WORK TASK: All pictures should be dropped, and only the lines from the top of the entries below through the line containing "Codex (45, 438)" repeated exactly, both ends included.

%%

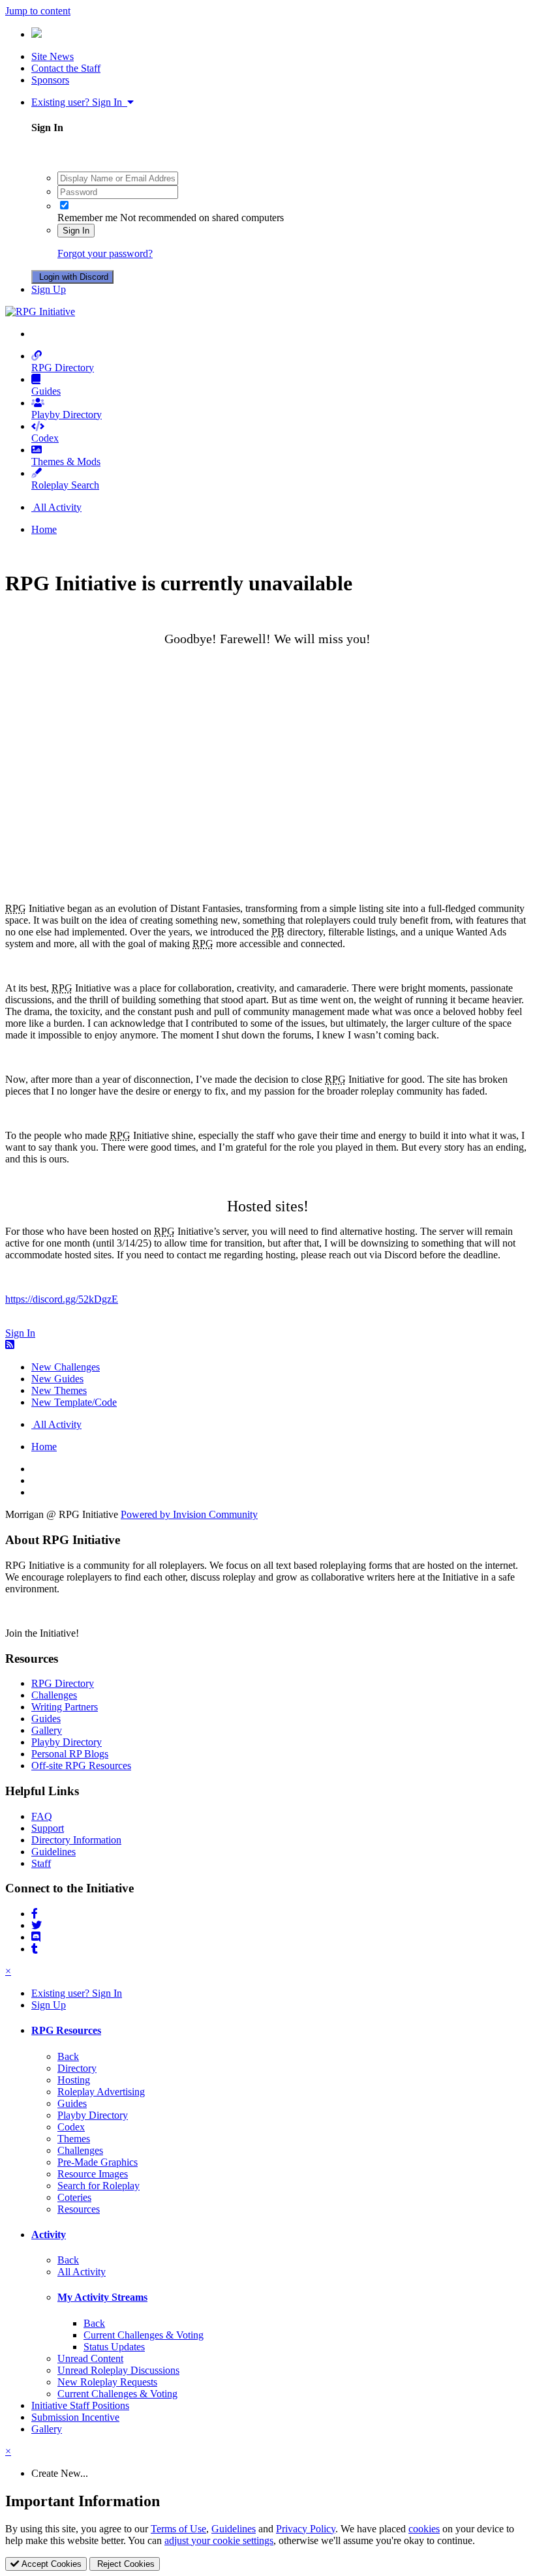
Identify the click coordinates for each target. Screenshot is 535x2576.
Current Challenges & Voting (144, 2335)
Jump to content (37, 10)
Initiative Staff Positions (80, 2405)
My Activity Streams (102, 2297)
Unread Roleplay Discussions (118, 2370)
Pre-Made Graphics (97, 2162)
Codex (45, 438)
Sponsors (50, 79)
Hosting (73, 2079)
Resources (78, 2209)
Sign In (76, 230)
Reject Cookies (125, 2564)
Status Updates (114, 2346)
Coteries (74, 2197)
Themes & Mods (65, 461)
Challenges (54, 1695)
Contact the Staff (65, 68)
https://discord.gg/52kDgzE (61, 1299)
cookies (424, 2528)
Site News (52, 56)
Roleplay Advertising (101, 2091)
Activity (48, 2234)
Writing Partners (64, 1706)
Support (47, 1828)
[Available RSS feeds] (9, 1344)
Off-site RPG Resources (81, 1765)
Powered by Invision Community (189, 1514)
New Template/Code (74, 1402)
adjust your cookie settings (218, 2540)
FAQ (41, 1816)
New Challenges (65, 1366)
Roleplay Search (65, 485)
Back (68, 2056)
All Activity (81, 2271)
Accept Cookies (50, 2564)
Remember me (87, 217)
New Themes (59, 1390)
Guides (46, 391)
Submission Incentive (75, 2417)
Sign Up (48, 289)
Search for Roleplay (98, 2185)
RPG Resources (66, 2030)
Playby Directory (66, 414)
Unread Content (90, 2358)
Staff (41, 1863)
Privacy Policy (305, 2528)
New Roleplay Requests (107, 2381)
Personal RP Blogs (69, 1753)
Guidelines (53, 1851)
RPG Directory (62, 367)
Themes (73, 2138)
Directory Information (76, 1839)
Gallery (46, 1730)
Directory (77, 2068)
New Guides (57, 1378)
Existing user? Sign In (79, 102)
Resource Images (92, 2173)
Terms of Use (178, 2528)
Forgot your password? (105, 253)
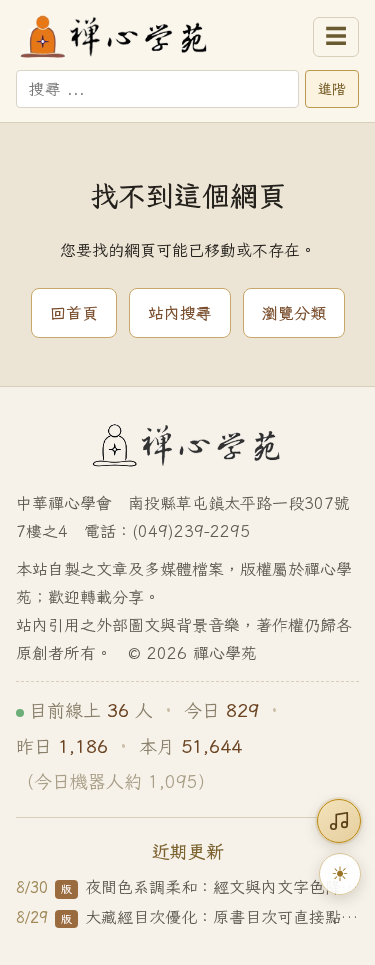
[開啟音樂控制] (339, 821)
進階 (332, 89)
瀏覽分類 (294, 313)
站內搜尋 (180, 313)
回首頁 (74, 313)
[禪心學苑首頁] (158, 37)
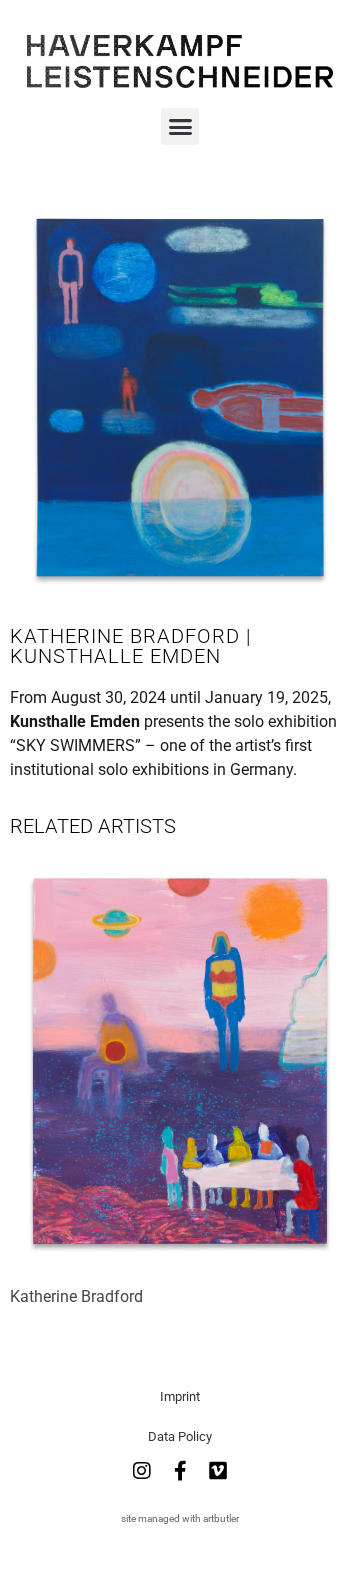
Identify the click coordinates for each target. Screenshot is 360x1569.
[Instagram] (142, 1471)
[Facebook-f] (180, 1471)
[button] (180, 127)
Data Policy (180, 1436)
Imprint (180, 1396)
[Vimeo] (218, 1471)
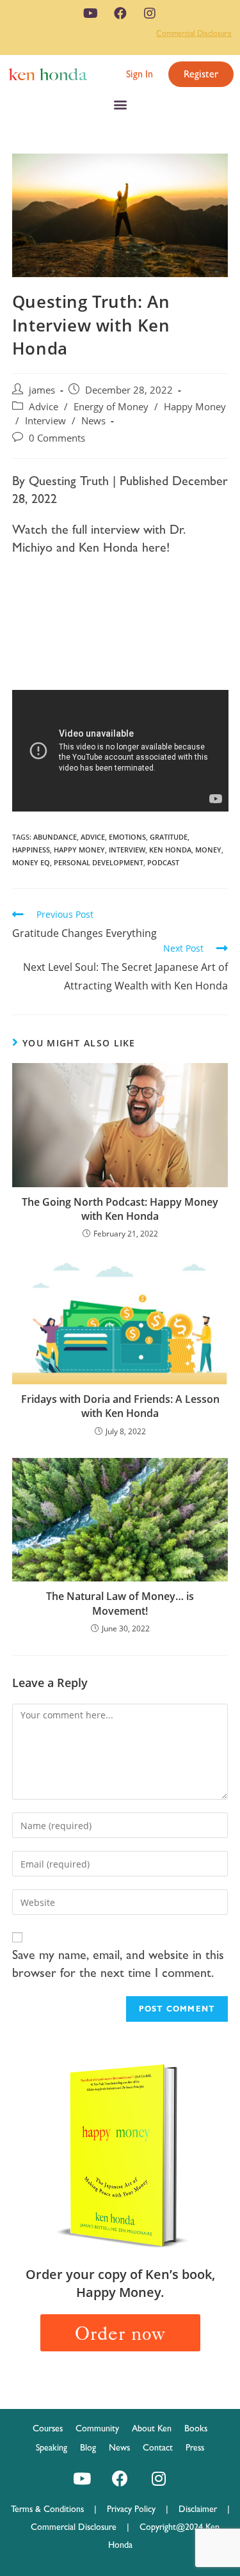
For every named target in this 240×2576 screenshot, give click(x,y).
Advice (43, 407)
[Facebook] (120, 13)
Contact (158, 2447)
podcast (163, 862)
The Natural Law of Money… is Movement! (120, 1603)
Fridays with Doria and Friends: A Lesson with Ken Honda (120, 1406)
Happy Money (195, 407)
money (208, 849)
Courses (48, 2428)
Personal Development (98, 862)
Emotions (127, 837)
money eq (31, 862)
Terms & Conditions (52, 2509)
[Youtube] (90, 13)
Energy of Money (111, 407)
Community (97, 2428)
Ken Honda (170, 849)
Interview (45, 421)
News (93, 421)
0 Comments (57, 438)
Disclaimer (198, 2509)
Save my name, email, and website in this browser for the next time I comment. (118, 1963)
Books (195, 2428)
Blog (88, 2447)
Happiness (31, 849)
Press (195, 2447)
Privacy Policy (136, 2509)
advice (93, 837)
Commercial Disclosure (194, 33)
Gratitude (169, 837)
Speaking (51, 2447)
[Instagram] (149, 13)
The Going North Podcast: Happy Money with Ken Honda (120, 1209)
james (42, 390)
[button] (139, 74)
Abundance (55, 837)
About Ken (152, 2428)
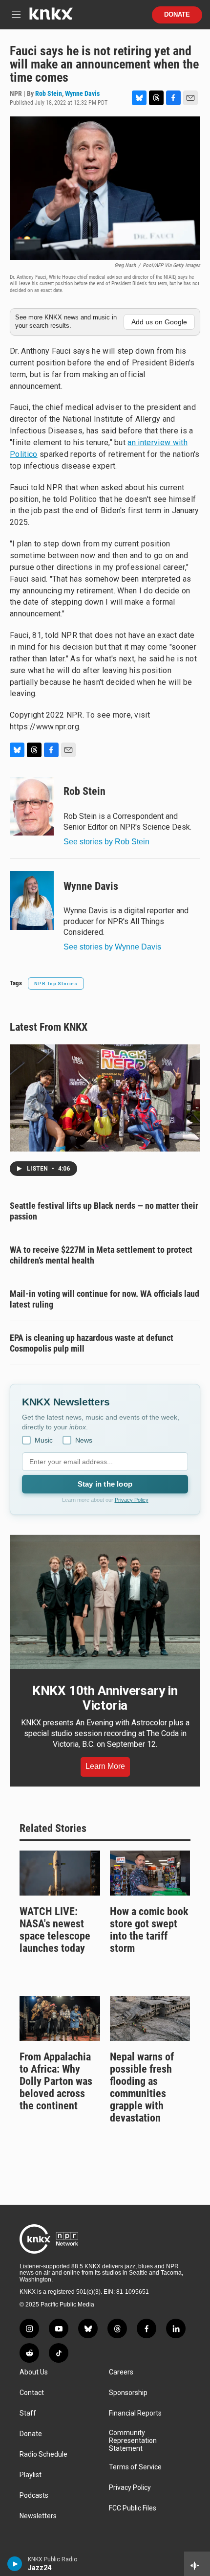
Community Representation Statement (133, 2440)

%%

WRITTEN RESPONSE:
Identify the click coordinates for each target. Screenshot is 535x2576.
Current Challenges & Voting (144, 2335)
Jump to content (37, 10)
Initiative Staff Positions (80, 2405)
My Activity Streams (102, 2297)
Unread Roleplay Discussions (118, 2370)
Pre-Made Graphics (97, 2162)
Codex (45, 438)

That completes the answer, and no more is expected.